Program

Digital Humanities: Digital Humanities Advancement Grants

Period of Performance

1/1/2021 - 6/30/2023

Funding Totals

$324,571.00 (approved)
$282,905.00 (awarded)


Automatic Collation for Diversifying Corpora: Improving Handwritten Text Recognition (HTR) for Arabic-script Manuscripts

FAIN: HAA-277203-21

University of Maryland, College Park (College Park, MD 20742-5141)
Matthew Thomas Miller (Project Director: June 2020 to present)
David Smith (Co Project Director: November 2020 to present)

Refinement of machine learning methods to improve automatic handwritten text recognition of Persian and Arabic manuscripts and make these sources more accessible for humanities research and teaching.

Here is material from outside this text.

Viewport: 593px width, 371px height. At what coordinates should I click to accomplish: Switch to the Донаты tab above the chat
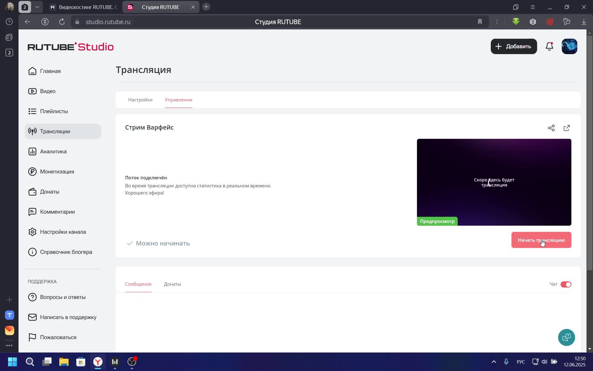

The Automatic Collation for Diversifying Corpora (ACDC) project will significantly improve the accuracy of handwritten text recognition (HTR) for Arabic-script manuscripts by developing a collation tool to automatically create large amounts of training data from existing digital texts and manuscript images without time-consuming human annotation of individual manuscripts. The ACDC project will accomplish this task by extending the capabilities of the text alignment tool passim and the HTR engine Kraken to align very poor initial HTR transcriptions of diverse manuscript exemplars with existing digital texts in order to automatically produce training data in a “distantly supervised” manner. The ACDC tool’s acceleration of the training data production process will enable, for the first time, the creation of generalizable Arabic and Persian HTR models required for the digital transcription of large-scale Persian and Arabic manuscript collections.